Все вокруг разразились льстивым хохотом.
— Посмотрите на лицо этого чиновника, господин, — ухмыльнулся Ассам, его зубы сверкнули на. красивом черном лице. — Он, должно быть, явился сюда, чтобы нас арестовать!
И снова все засмеялись шутке.
Только Семеркет и меджаи стояли молча и сурово. Улыбка царевича угасла.
— У тебя есть, что нам сказать, чиновник?
Семеркет протянул заляпанный кровью парик:
— Только то, что я последовал совету царевича.
— Что там у тебя за мусор? — спросил Пентаура.
— Доказательство.
Царевич заморгал:
— Эти грязные голубые сорняки? Доказательство чего именно?
— Что жрица Хетефра была убита именно здесь. В этой долине, мой господин, а не в Восточных Фивах. Не на берегу Нила, а в Великом Месте. Это парик жрицы — мы нашли его неподалеку отсюда. Если вы сомневаетесь в моих словах, посмотрите сами на портреты в деревне строителей гробниц. На каждом она носит такой парик.
Глаза Пентаура панически забегали. Он беспомощно повернулся к Ассаи. Именно приближенный закричал на Семеркета:
— Как можно называть это доказательством, чиновник? Найденный в пустыне мусор может быть чем угодно, чем ты захочешь его назвать!
В этот миг из царской гробницы появился Панеб, тяжело прикрыл за собой дверь и зашагал к остальным. Прошел миг, прежде чем десятник понял, что что-то происходит. Он перевел взгляд с царевича на Ассаи, потом поглядел вниз, в канаву, где стояли меджай и Семеркет. Старейшины ждали, не дыша, и десятник в замешательстве огляделся. Потом увидел то, что держал чиновник.
Глаза Панеба широко раскрылись, в горле его застрял короткий вопль. Он вдруг упал на колени, взвыв:
— Все демоны вышли из преисподней и явились за мной!
И тут десятник — известный всей деревне своим бесстрашием и горячим сердцем — потерял сознание и упал на песок.

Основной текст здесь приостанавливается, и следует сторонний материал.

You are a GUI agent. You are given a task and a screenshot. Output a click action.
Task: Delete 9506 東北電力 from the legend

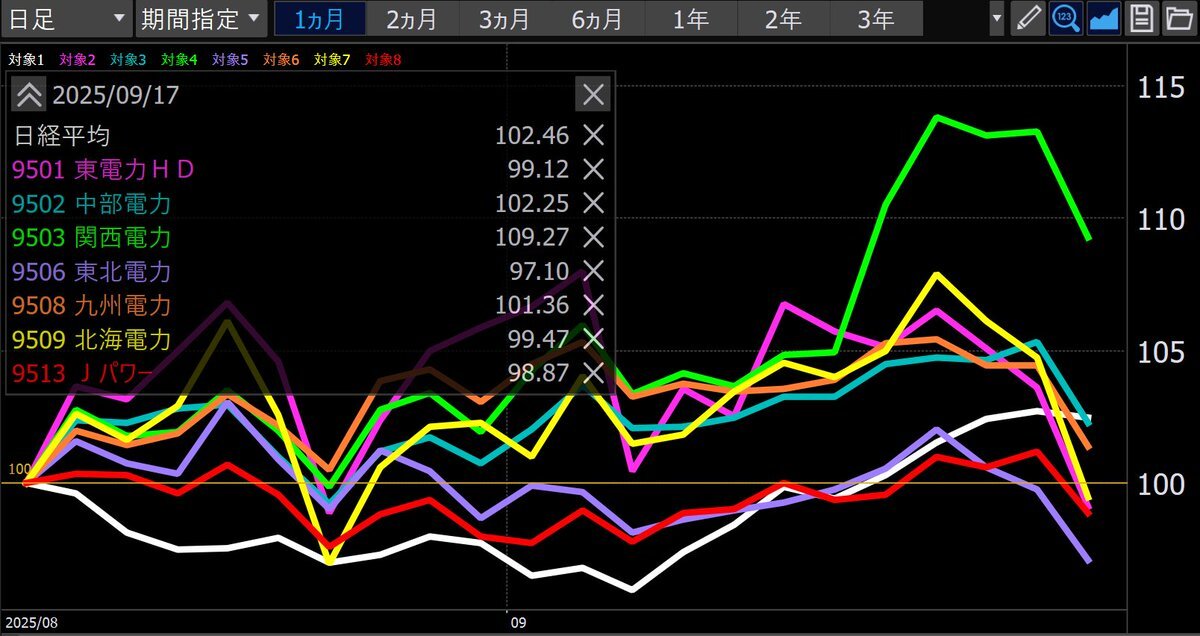click(x=594, y=271)
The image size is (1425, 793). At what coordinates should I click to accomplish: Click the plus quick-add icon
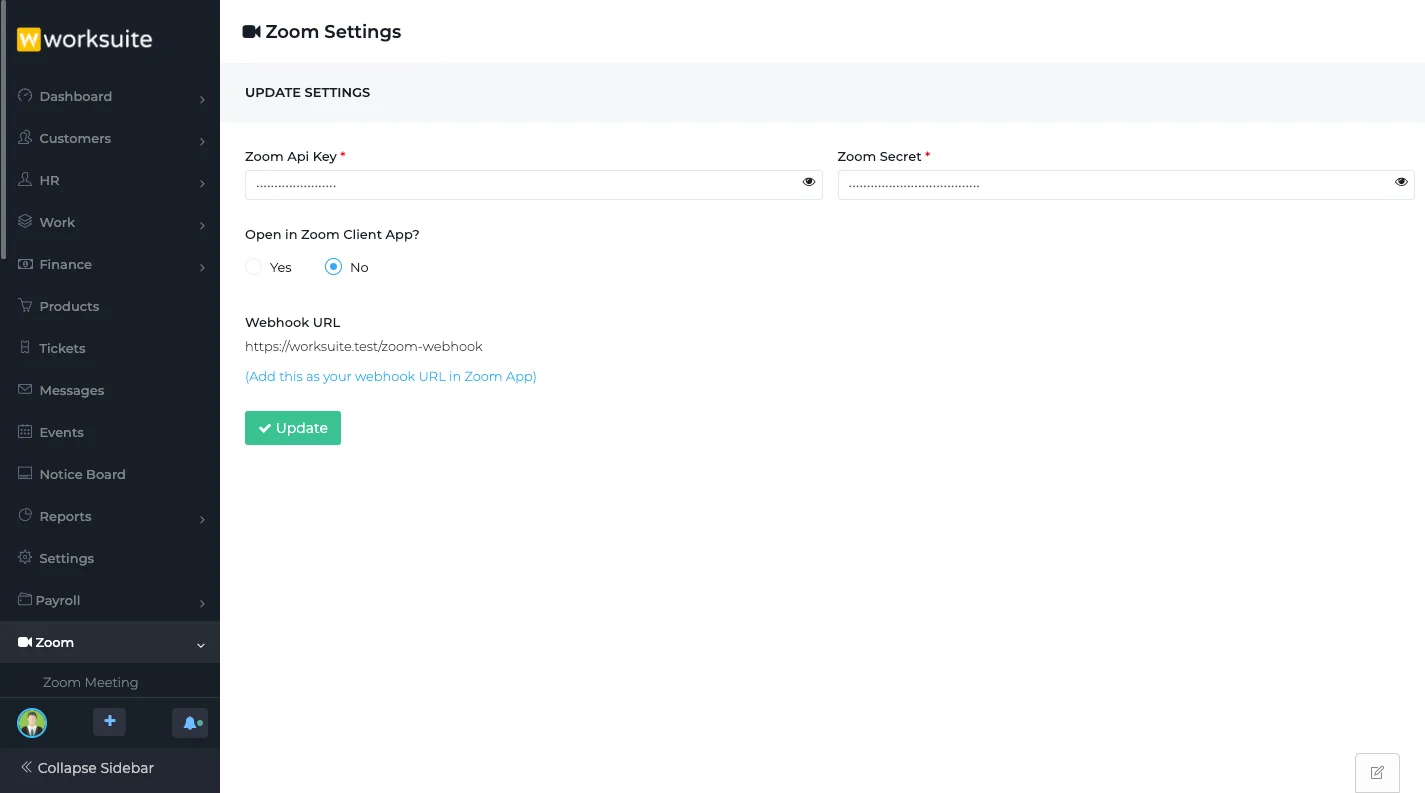109,722
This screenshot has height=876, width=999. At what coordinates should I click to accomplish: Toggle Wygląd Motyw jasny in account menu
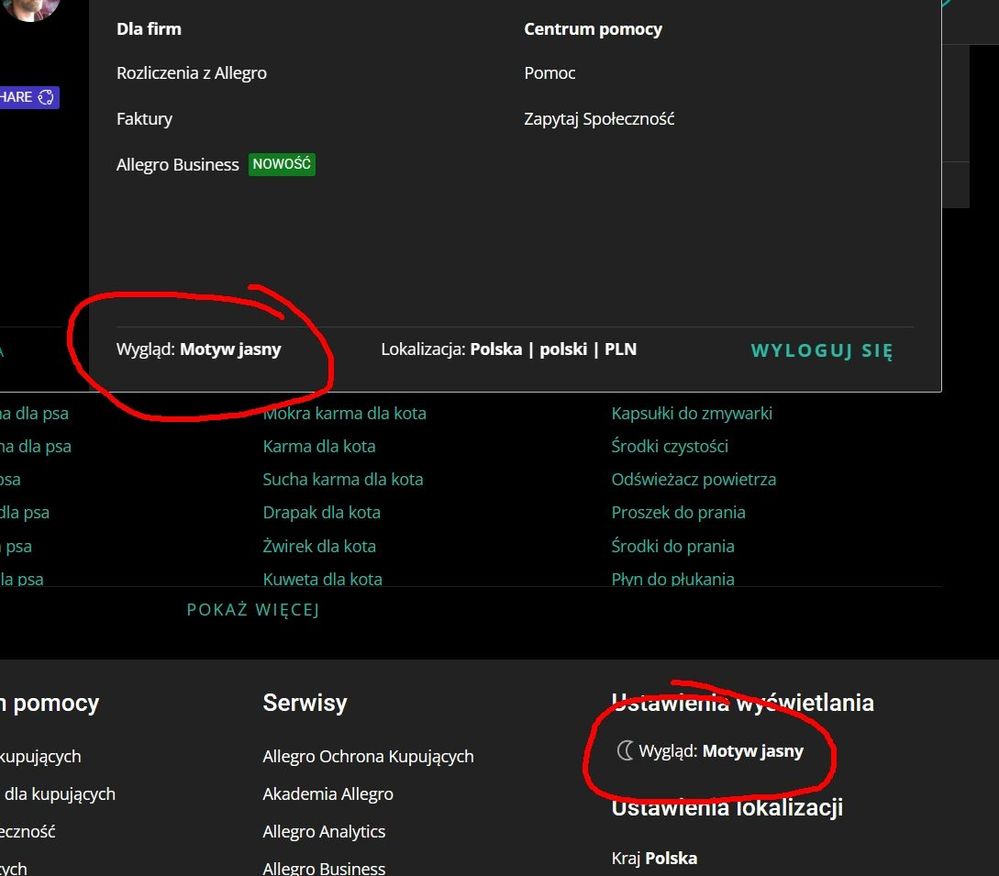pos(199,349)
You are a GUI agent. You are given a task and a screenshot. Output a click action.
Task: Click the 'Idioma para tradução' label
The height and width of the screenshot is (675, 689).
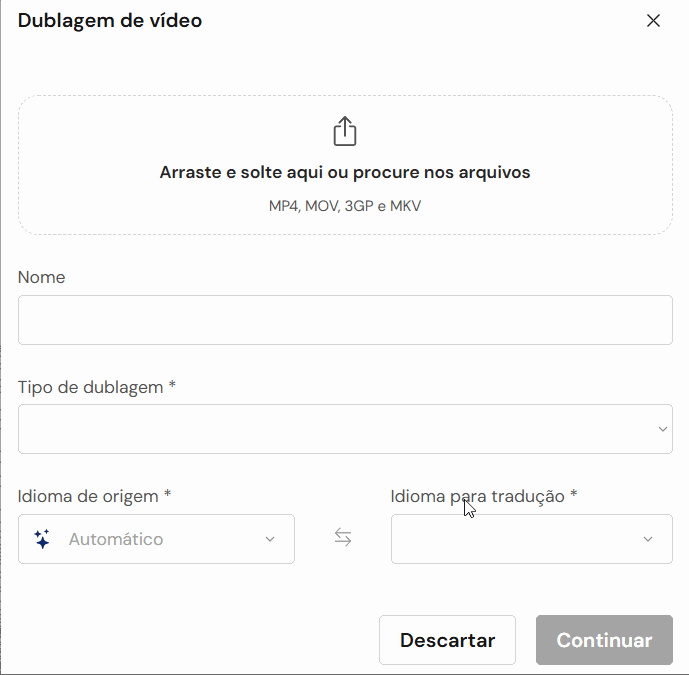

Царевич и его свита ринулись к своим колесницам, не оглядываясь на десятника, распростершегося на земле. Старейшины собрались вокруг вздрагивающего Панеба, бросая взгляды через плечо на Семеркета. Их лица больше не были равнодушными, словно маски. Они как будто смотрели в пасть самой Пожирательницы Аммамат — богине с телом гиппопотама, львиными лапами, львиной гривой и пастью крокодила, которая съедала сердца тех, кого осудили боги.